What needs to be done:
Please reproduce verbatim the lines below, from the first through the one with "Montrer en inch (651, 599)".

Study material Start Marker

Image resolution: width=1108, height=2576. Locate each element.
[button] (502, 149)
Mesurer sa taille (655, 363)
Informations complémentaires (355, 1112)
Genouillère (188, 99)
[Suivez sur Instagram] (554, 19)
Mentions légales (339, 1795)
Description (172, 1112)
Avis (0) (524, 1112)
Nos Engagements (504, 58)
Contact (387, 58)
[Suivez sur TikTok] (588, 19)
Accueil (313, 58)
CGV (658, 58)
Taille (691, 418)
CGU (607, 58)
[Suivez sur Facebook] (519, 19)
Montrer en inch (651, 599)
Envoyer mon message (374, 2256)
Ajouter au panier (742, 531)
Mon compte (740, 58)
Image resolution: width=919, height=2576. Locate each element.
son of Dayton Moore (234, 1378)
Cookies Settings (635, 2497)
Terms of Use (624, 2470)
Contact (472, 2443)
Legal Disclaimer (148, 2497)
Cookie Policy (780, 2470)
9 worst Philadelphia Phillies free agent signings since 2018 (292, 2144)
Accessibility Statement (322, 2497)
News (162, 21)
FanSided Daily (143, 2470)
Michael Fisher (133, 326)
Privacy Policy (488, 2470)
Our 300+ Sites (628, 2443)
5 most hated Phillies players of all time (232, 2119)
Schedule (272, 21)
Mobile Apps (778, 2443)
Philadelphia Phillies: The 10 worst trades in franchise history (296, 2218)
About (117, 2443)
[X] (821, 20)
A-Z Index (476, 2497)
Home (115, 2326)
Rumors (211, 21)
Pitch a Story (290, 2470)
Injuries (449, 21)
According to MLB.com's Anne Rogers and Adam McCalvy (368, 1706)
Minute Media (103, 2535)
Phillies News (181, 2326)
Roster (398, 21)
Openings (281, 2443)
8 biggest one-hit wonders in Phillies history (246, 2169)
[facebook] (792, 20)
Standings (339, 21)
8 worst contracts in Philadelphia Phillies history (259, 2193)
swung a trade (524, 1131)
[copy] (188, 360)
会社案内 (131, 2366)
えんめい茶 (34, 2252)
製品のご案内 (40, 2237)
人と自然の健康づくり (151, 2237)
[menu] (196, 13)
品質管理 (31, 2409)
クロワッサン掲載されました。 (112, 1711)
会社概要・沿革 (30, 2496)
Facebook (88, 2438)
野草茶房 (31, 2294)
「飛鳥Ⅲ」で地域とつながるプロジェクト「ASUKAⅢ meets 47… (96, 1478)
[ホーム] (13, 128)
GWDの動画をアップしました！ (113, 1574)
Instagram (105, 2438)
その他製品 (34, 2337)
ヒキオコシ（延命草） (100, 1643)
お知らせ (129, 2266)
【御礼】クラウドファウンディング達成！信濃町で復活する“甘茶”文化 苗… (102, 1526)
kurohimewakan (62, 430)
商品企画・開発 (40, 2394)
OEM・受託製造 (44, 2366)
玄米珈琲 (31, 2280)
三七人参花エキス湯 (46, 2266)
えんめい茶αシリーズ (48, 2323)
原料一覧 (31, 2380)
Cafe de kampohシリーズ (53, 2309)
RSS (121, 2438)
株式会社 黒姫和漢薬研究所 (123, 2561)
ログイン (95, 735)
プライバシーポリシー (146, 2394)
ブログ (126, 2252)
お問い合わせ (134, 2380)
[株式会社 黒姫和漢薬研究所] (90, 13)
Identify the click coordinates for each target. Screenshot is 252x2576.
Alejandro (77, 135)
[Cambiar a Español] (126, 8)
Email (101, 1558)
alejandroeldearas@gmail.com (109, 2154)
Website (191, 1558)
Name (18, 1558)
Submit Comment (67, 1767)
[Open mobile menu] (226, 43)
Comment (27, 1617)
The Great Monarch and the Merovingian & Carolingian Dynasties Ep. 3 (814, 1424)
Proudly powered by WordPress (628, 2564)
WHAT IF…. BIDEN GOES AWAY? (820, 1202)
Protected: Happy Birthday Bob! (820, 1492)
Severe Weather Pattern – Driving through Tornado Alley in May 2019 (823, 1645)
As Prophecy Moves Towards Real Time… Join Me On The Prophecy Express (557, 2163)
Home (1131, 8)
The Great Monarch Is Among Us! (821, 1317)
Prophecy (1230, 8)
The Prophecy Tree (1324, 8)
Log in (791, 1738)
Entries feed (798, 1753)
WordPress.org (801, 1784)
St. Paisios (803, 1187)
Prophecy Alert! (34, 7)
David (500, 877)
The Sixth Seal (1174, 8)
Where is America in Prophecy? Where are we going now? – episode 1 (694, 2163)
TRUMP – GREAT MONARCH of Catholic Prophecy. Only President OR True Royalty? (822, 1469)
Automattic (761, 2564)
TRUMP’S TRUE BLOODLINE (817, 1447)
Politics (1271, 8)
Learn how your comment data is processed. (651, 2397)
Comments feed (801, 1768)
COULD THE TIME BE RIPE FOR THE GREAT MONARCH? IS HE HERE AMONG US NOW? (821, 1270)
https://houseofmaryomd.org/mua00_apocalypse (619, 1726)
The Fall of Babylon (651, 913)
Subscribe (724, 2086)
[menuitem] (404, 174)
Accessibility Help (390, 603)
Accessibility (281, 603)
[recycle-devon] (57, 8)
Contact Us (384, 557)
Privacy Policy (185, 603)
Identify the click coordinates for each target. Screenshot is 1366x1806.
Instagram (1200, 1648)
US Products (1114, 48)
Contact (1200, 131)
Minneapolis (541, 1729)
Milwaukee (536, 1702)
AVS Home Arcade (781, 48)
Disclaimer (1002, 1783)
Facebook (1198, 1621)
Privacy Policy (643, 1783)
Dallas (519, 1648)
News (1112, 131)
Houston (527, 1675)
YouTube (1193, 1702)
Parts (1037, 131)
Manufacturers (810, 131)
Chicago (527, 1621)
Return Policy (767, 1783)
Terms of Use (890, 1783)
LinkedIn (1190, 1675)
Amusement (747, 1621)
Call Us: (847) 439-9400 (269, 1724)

Study material End Marker

Problem solution:
Image resolution: width=1108, height=2576. Locate each element.
[button] (502, 149)
Mesurer sa taille (655, 363)
Informations complémentaires (355, 1112)
Genouillère (188, 99)
[Suivez sur Instagram] (554, 19)
Mentions légales (339, 1795)
Description (172, 1112)
Avis (0) (524, 1112)
Nos Engagements (504, 58)
Contact (387, 58)
[Suivez sur TikTok] (588, 19)
Accueil (313, 58)
CGV (658, 58)
Taille (691, 418)
CGU (607, 58)
[Suivez sur Facebook] (519, 19)
Montrer en inch (651, 599)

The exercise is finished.